The best picture race is always a sign of the times, as the films reflect the hopes, fears and mindset of filmmakers and audiences.
Many of the 2014 contenders indicate that a lot of people in the film biz are evidently concerned about health — and specifically mental health.
This year features a lot of best picture contenders centered on psychotic manipulation — “Foxcatcher,” “Gone Girl,” “Unbroken” and “Whiplash” — or people who have gone loco (“The Homesman”). There are also a lot of psychos in “Big Eyes,” “Nightcrawler” and “Rosewater,” Oscar contenders in several key categories. “Rosewater,” like “Unbroken,” features protagonists dealing with crazed captors. In most of the other films, the behavior is scary in a different way, because it’s presented in everyday circumstances.
There are several films about characters who are obsessive and lack social graces, including “American Sniper,” “Birdman,” “The Imitation Game” and “Mr. Turner.” (As a nice counter-balance, Ralph Fiennes in “The Grand Budapest Hotel” exhibits calm under pressure and emphasizes the importance of good manners.)
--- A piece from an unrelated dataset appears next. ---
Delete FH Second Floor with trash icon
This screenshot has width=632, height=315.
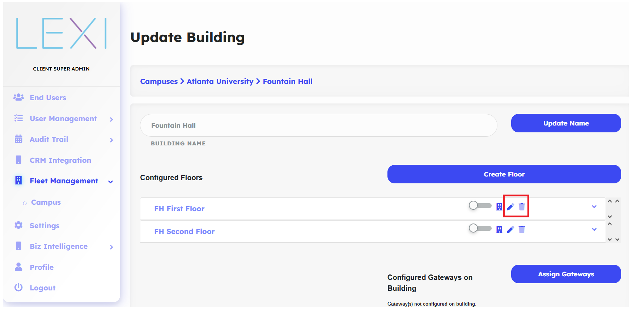[x=522, y=230]
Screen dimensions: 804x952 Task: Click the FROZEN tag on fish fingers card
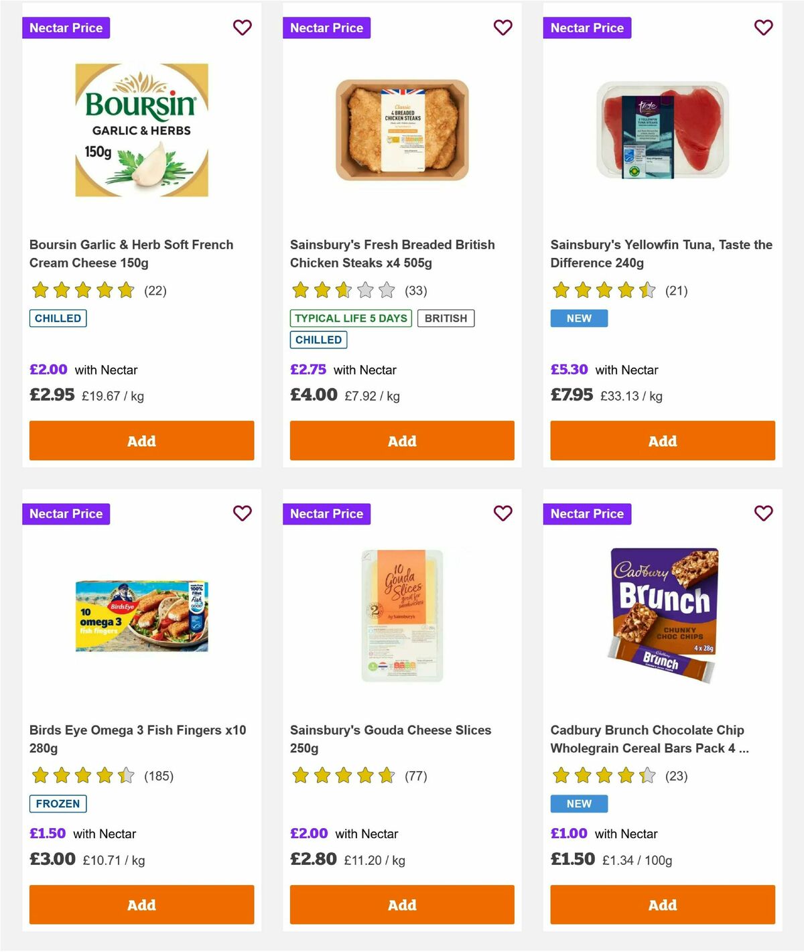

The race is also crowded with films that remind us not to take health for granted since our bodies can be alarmingly fragile: “Still Alice,” “The Theory of Everything,” “St. Vincent” and “The Fault in Our Stars.”
What is the reason for all this? Could it be all the talk about Obamacare? More likely, it’s the fact that everybody is feeling more stressed than ever, thanks to constant concerns over the economy and constantly changing technology. Wacko behavior seems to be on the rise, which is apparently fascinating to artists, studio executives who greenlight films and money people who back them.
Several films have taken these pressures in a completely different direction. In the midst of all our global headaches, “Boyhood,” “Interstellar” and “Into the Woods” are asking basic questions about the meaning of life. Is it little moments, or is there a grand scheme, and do all of our priorities still make sense?
The roster of Oscar contenders also contains several two-by-two matchups.
There are two films about British geniuses (“The Theory of Everything,” “Imitation Game”); two biblical epics (“Noah,” “Exodus: Gods and Men”); two movies about women coping with Mother Nature (“Wild,” “The Homesman”); and two movies about race relations (“Black or White,” “Selma”). There are even two films with drum-heavy scores (“Birdman,” “Whiplash”).
Reps from some of these films get nervous about being linked with the other, as if Oscar only has room for one film on any given topic. They can relax. In 1999, the Oscar best picture race included three World War II films (“Life Is Beautiful,” “Saving Private Ryan,” “The Thin Red Line”) and two works set in the Elizabethan era (“Elizabeth,” “Shakespeare in Love”). Academy members don’t vote as if ordering from a menu, with one from Column A, one from Column B. They just vote for films they like, and don’t worry about definitions.
And speaking of definitions, some best pic possibilities defy easy categories, including “A Most Violent Year” and “Selma.” Yes, there are some crazy people in subsidiary roles, but these films don’t follow any pattern. And then there is “Inherent Vice,” which defies any definition.
But then, maybe it’s a sign of mental instability to try to find patterns in awards.